In Canada there are federal, provincial and municipal granting bodies that fund the arts. These granting bodies are arms-length funding agencies, meaning they work separately from the government. Canada Council for the Arts, a federal granting body, was created in 1957 and it fulfilled the requirements of the Massey Commission. Canada Council for the Arts funds artists, collectives and arts organizations from all provinces and territories in Canada. CCA funds circus arts, dance, deaf and disability arts, digital arts, indigenous arts, inter-arts, literature, media arts, multidisciplinary activities, music and sound, theatre, visual arts and other discipline arts. In 2018-19, CCA granted $246.1M to the arts in Canada. In Ontario, the Ontario Arts Council provides grants to Ontario-based individual artists and arts professionals, ad hoc groups/collectives and organizations. The OAC provides two types of grants which are project grants (one-time grants for specific projects, available to individual artists, ad hoc groups/collectives and organizations) and operating grants (ongoing support for Ontario-based, not-for-profit arts organizations and for-profit book and magazine publishers).

The United States arts system has a variety of government subsidies composing roughly 7 percent of the nation’s total investment in not-for-profit arts groups. The National Endowment for the Arts is an independent federal agency that was created in 1965 in the United States of America. The NEA’s role is to make sure all Americans have access to the arts no matter where they live. The NEA’s funding is project-based and goes to thousands of nonprofits each year, along with partnerships and special arts initiatives, research and other support that contribute to the vitality of neighborhoods, students and schools, workplace and culture.

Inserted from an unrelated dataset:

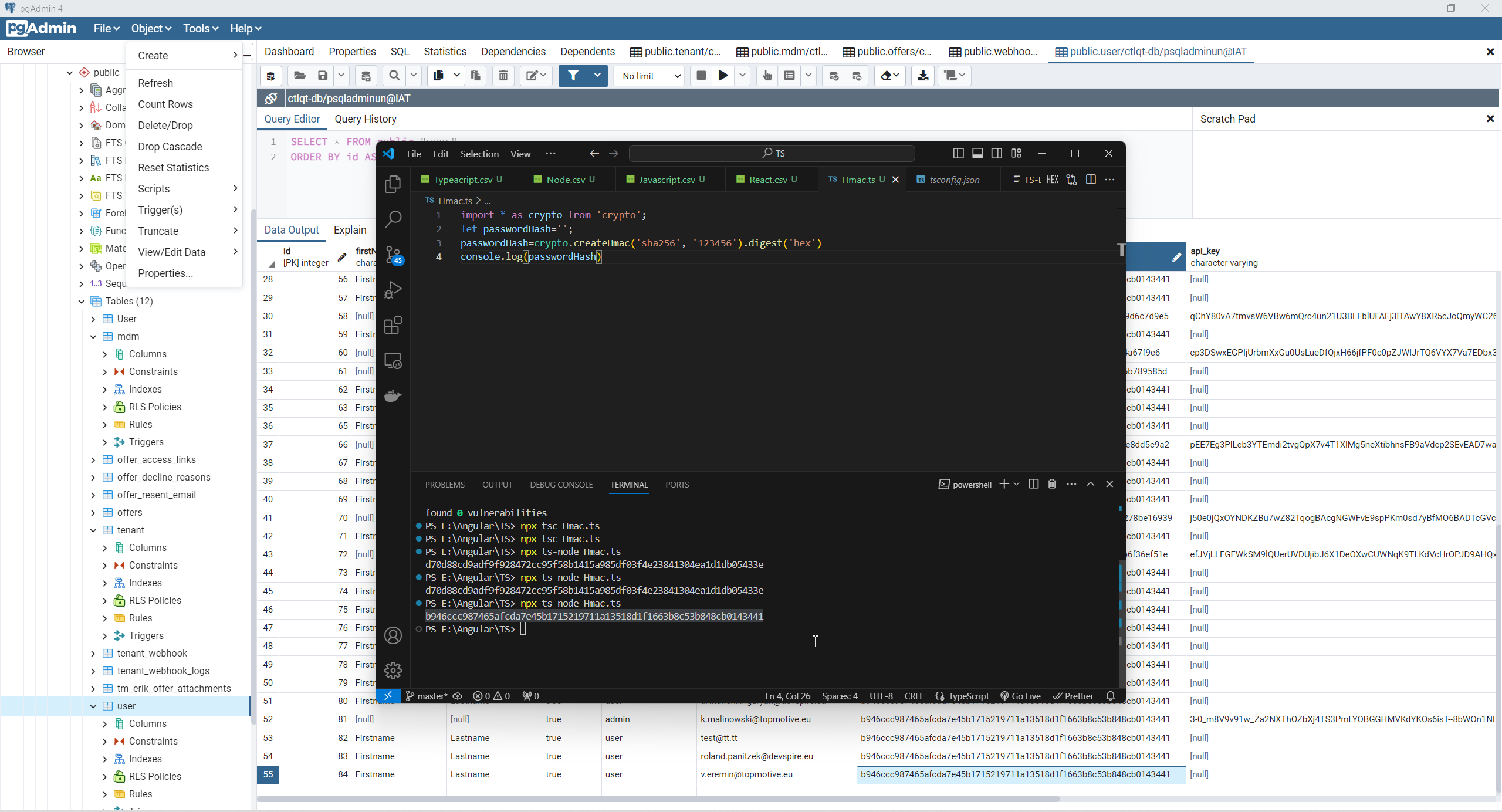
Task: Expand the offers table node
Action: click(93, 512)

The United States also has State/Regional Arts Agencies. The State/Regional Arts Agencies are funded through the NEA since they are required to apportion funds to any state that has an art agency. Local Arts Agencies function as councils or commissions, or as city departments, and are funded by various sources: the NEA; state arts agencies, municipal budgets, and private donations.

The arts in the United Kingdom is funded through the Department for Digital, Culture, Media and Sport which is a department of the United Kingdom government. The DCMS is supported by 45 agencies and public bodies. In England, the Arts Council England is a non-departmental public body of the Department for Digital, Culture, Media and Sport.

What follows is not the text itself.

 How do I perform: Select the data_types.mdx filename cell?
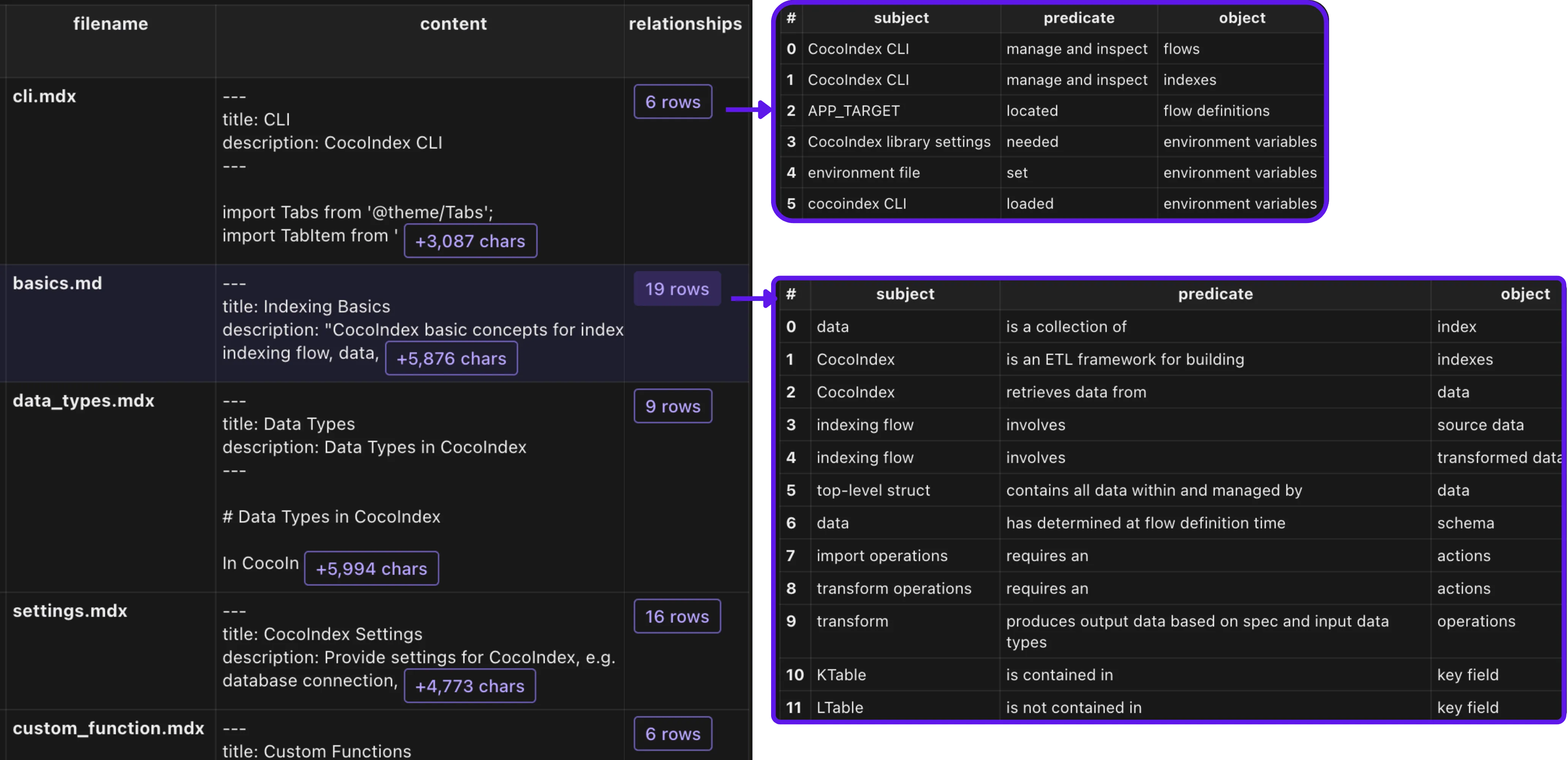84,401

In the United Kingdom there is a charity called Art Fund. For over 110 years they have supported museums and galleries, and have helped them buy and display great works of art for everyone to enjoy. Art Fund has funding for acquisitions, training and development, and tours and exhibitions. Art Fund also advocates and campaigns for important causes like the free entry to national museums in the UK, and more recently for tax incentives to encourage philanthropy.